|Case Study #||13-2013|
|Date||30 Mar 2013|
|Competition||Barclays Premier League|
|Fixture/Result||Swansea 1 – 2 Spurs|
|Referee/Badge||Anthony Taylor, FIFA|
|At Issue||A quick restart on a free kick catches everyone napping|
Early in the second half of the match, Swansea midfielder Nathan Dyer (#12) was fouled by Spurs midfielder Naughton (#16) just outside the Spurs penalty area. While the Spurs defenders were milling around, preparing to assemble a wall, Swansea took the free kick quickly, playing in leading scorer Michu with an excellent scoring opportunity. Spurs keeper Brad Friedel was alert to the danger and came off his line to make a nice save.
Everyone on the field (except for the two involved in the kick and Friedel) were taken by surprise, as were the television producers, who had cut away for a replay of the foul. Referee Anthony Taylor appeared surprised, but then moved quickly to get a better view.

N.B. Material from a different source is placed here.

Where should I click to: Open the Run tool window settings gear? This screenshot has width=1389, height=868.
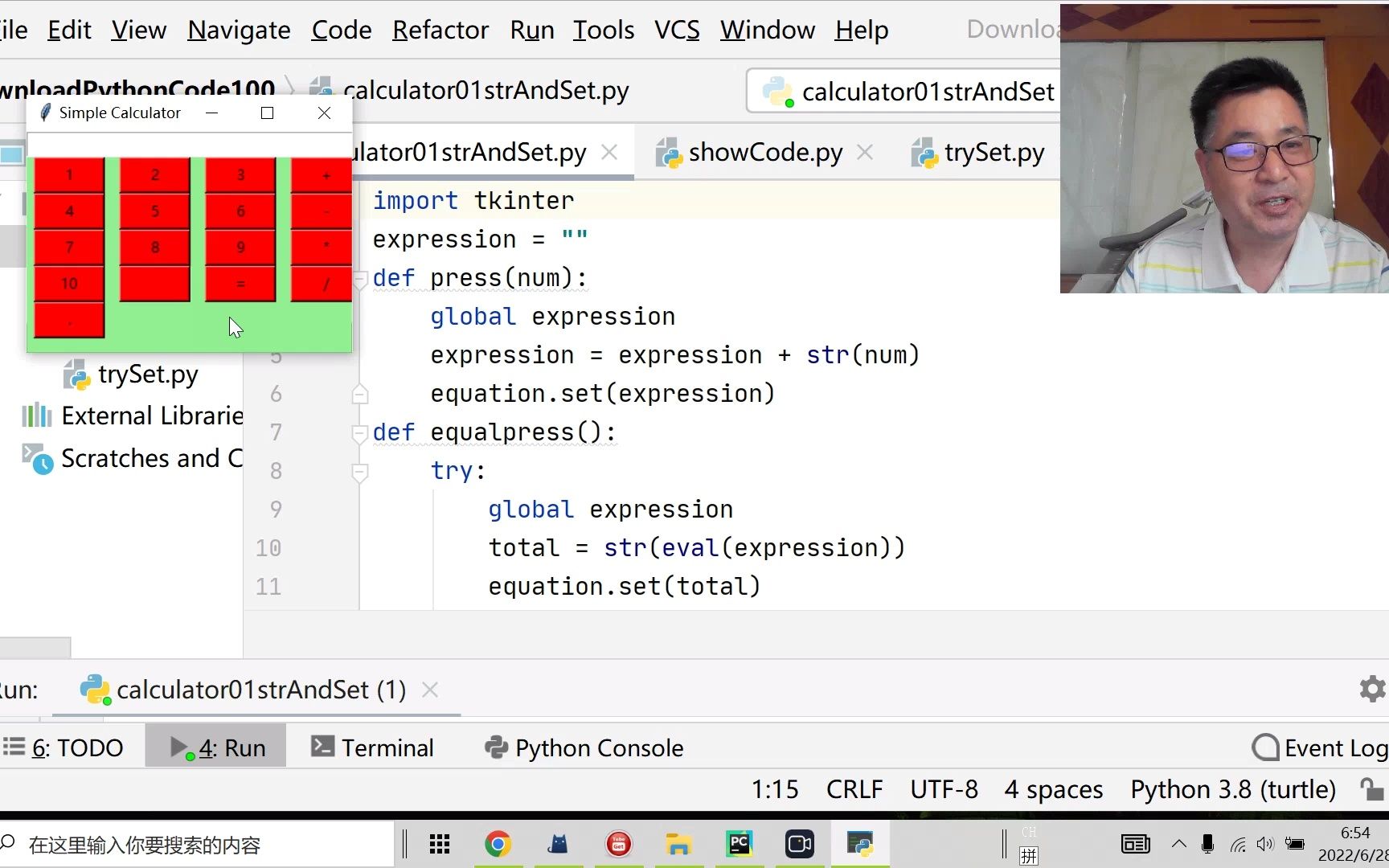point(1371,689)
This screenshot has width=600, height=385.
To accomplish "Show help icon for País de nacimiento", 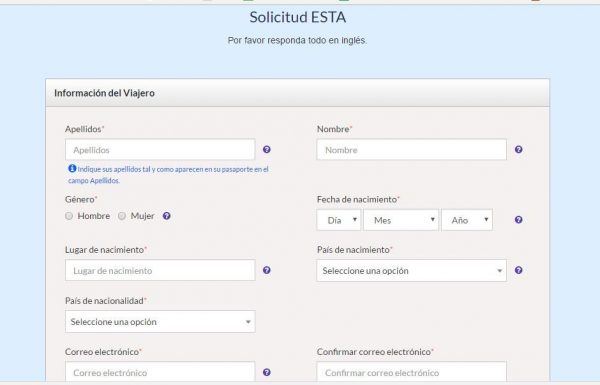I will [518, 270].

While attacking teams typically “want 10 yards” on free kicks from the edge of the penalty area, they are not required to to wait for the wall, and referees must be alert to the possibility that a quick restart will be taken. The following excerpt from section 13.4 of the “Advice to Referees on the Laws of the Game” provides helpful guidance for referees in these situations:
The referee should move quickly out of the way after indicating the approximate area of the restart and should do nothing to interfere with the kicking team’s right to an immediate free kick. At competitive levels of play, referees should not automatically “manage the wall,” but should allow the ball to be put back into play as quickly as possible, unless the kicking team requests help in dealing with opponents infringing on the minimum distance.